Where $p(s) = s^2 - (a+d)s + (ad-bc)$ is the characteristic polynomial of matrix $A$ . Let us sat that the roots of $p(s)$ are $k$ and $l$ . So, expanding in partial fractions:

$\large \displaystyle e^{At} = \mathcal{L}^{-1} \left \{ \frac{1}{k-l} \begin{bmatrix} \frac{k-d}{s-k} + \frac{d-l}{s-l} & \frac{b}{s-k} - \frac{b}{s-l} \\ \frac{c}{s-k} - \frac{c}{s-l} & \frac{k-a}{s-k} + \frac{a-l}{s-l} \end{bmatrix} \right \}$

$\large \displaystyle e^{At} = \frac{1}{k-l} \begin{bmatrix} (k-d)e^{kt} + (d-l)e^{lt} & be^{kt} - be^{lt} \\ ce^{kt} - ce^{lt} & (k-a)e^{kt} + (a-l)e^{lt} \end{bmatrix}$

Making $t = \ln(n)$ , where $n$ is a real number:

$\large \displaystyle n^A = \frac{1}{k-l} \begin{bmatrix} (k-d)n^k + (d-l)n^l & bn^k - bn^l \\ cn^k - cn^l & (k-a)n^k + (a-l)n^l \end{bmatrix}$

$\large \displaystyle \text{tr}(n^A) = \frac{1}{k-l} [ n^k (2k-a-d) + n^l (a+d-2l) ]$

By Vieta $k+l = a+d$ (sum of roots).
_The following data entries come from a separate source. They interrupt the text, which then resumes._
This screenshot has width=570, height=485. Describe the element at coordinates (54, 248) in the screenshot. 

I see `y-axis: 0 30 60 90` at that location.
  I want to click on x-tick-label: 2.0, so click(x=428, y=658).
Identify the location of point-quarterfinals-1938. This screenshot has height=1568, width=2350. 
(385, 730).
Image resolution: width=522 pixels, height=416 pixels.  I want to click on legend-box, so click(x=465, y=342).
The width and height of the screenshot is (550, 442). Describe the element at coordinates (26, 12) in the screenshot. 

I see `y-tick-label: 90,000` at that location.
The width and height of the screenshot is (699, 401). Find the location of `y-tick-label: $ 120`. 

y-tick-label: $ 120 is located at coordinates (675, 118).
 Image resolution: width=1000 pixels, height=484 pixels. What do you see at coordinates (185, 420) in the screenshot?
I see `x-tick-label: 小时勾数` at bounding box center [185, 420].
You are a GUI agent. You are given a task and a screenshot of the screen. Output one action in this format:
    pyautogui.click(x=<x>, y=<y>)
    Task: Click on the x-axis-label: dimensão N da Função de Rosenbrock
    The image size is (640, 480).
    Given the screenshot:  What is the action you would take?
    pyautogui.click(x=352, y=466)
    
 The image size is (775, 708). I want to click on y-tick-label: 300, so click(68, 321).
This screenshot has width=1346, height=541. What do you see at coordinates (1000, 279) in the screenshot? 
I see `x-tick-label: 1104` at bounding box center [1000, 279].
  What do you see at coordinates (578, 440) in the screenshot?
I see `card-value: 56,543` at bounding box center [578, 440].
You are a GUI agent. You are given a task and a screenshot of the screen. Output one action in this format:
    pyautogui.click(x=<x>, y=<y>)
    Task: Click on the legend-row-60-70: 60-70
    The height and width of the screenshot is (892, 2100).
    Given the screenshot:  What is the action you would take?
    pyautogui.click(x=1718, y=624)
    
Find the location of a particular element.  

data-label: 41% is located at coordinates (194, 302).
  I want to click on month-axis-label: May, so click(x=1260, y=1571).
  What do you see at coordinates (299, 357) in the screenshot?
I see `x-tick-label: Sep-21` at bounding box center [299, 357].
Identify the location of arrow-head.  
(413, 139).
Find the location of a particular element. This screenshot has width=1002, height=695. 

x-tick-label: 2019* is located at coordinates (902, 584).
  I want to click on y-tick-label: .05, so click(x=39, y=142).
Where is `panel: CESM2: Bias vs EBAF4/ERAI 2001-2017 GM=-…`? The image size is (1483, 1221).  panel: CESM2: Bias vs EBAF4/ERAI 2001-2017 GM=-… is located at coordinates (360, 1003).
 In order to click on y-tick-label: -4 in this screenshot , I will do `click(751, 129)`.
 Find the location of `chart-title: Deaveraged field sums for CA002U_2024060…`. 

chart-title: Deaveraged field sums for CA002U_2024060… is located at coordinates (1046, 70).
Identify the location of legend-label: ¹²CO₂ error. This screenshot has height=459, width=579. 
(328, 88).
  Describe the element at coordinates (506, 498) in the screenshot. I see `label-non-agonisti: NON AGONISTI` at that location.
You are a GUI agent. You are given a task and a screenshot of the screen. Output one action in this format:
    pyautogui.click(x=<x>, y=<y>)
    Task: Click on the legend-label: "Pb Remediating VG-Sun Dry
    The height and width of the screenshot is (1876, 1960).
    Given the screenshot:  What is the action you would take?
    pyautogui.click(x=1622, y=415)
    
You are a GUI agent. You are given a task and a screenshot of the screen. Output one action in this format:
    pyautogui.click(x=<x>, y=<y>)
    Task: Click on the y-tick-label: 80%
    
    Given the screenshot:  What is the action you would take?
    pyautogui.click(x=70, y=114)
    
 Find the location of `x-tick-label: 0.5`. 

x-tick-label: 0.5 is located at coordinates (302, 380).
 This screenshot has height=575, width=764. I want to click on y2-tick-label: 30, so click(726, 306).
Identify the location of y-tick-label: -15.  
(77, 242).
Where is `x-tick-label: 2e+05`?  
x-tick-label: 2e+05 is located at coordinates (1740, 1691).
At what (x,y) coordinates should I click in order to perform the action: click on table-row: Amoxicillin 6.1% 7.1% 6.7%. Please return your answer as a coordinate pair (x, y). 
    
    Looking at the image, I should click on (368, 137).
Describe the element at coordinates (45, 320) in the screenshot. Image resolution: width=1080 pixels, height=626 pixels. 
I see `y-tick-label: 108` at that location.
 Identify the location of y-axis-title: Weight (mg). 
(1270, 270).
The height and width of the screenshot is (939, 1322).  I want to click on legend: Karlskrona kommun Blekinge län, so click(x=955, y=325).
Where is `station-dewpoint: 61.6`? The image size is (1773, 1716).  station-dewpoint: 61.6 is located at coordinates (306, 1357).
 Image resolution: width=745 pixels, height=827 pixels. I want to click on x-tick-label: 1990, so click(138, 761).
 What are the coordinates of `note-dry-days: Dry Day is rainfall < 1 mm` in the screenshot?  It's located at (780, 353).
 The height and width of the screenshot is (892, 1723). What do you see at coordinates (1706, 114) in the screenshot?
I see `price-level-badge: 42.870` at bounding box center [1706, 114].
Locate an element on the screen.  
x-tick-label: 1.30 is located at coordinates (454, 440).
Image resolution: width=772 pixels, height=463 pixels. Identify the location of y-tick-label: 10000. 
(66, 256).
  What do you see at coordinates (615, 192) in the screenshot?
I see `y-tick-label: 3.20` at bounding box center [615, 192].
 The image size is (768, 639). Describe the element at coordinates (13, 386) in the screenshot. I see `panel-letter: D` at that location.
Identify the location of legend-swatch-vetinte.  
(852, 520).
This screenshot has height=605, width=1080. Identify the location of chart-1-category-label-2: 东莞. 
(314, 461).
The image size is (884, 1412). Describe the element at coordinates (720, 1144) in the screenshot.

Then:

$\large \displaystyle \text{tr}(n^A) = \frac{1}{k-l} [ n^k (k-l) + n^l (k-l) ]$

$\color{#20A900} \boxed{ \large \displaystyle \text{tr}(n^A) = n^k + n^l }$

To calculate $A!$ one can use the definition from the Gamma function :

$\large \displaystyle A! = \int_0^{\infty} t^A e^{-t} dt$

So:

$\large \displaystyle \text{tr}(A!) = \int_0^{\infty} \text{tr}(t^A) e^{-t} dt$

$\large \displaystyle \text{tr}(A!) = \int_0^{\infty} (t^k + t^l) e^{-t} dt$

$\large \displaystyle \text{tr}(A!) = \int_0^{\infty} t^k e^{-t} dt + \int_0^{\infty} t^l e^{-t} dt$

$\color{#20A900} \boxed{ \large \displaystyle \text{tr}(A!) = k! + l! }$

Again, where $k$ and $l$ are the roots of the characteristic polynomial of $A$ , $p(s)$ . In the given case $p(s) = s^2 - 5s$ , so its roots are $5$ and $0$ . Thus:

$\color{#3D99F6} \boxed{ \large \displaystyle \text{tr}(A!) = 5! + 0! = 121 }$